Depuis le début des années 2000, la recherche du bien-être en entreprise s’est traduite par la mise en place de pôles tels que les pôles RSE ayant pour objectif de recentrer l’entreprise sur des valeurs humanistes et d’instaurer de « bonnes » conditions de travail. Ces mutations sont aussi visibles dans les intitulés des postes de travail, nous trouvons par exemple de plus en plus de “Chief Happiness Officer” et les “Chargés de projets“ se multiplient. On cherche alors à responsabiliser l’individu, à le motiver en lui confiant des projets dans lesquels il pourra s’investir. Les relations de travail se sont démocratisées et le management hiérarchique, celui de l’entreprise H décrit par l’économiste japonais Masahiko Aoki, laisse place à une nouvelle forme de gestion: l’entreprise participative.

Nous constatons que l’époque du taylorisme et de l’obsession du rendement ne sont plus tellement de mise aujourd’hui. Les logiques ne sont plus les mêmes et les employeurs ont compris que pour qu’un individu soit efficace il faut réunir les motivations intrinsèques et extrinsèques dont parlent les psychologues Edward Deci et Richard Ryan (1).

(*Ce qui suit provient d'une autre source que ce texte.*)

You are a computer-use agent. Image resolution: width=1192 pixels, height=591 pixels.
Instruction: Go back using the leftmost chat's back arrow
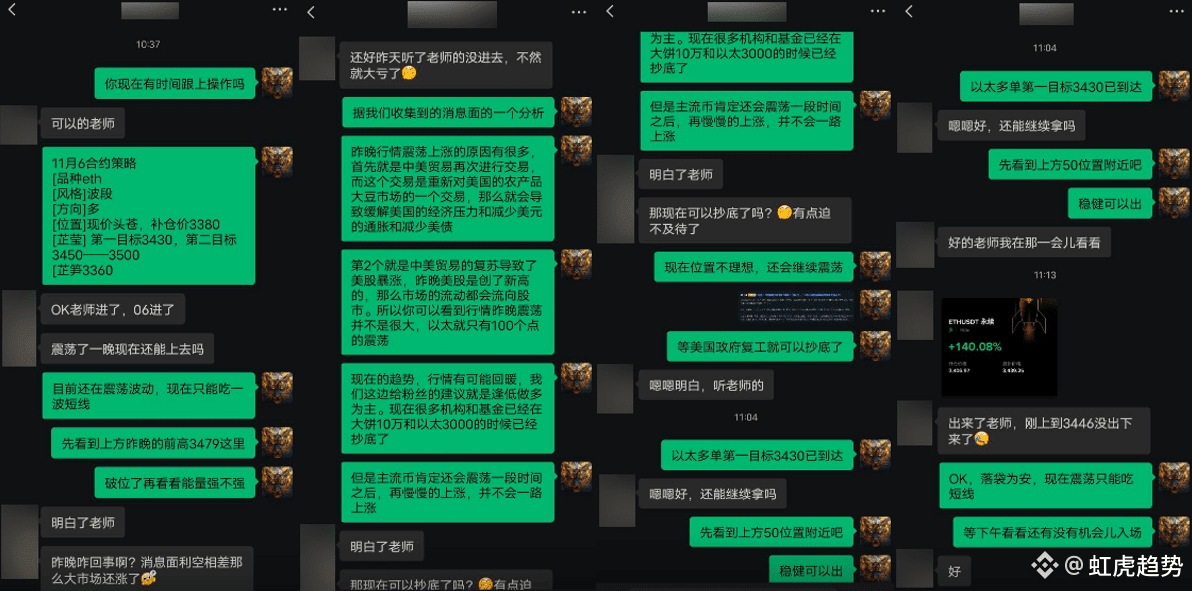tap(11, 11)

 Si les entreprises ont modifié leur comportement envers leurs salariés c’est aussi parce que les nouvelles générations ne fonctionnent plus sur les mêmes logiques que les générations précédentes. Comme le constate Jean Rousselet dans son ouvrage l’Allergie au travail et dès 1974, les jeunes générations post-68 ne mettent plus la priorité sur leur travail mais sur l’épanouissement de soi à travers d’autres activités ou sphères comme les loisirs et la famille. Ainsi selon un article(2) parut sur Le parisien.fr le 2 mai 20151 38% des jeunes de moins de 25 ans pensent que l’ambiance au travail est indispensable et de nombreuses études montrent que les jeunes générations choisissent leurs entreprises en fonction de l’ambiance, des conditions de travail et de l’éventuelle marge de progression en termes d’évolution de carrière. C’est pourquoi les modèles dynamiques et participatifs type start-up ou entreprises de l’économie sociale et solidaire sont prisés par les nouveaux entrants sur le marché du travail.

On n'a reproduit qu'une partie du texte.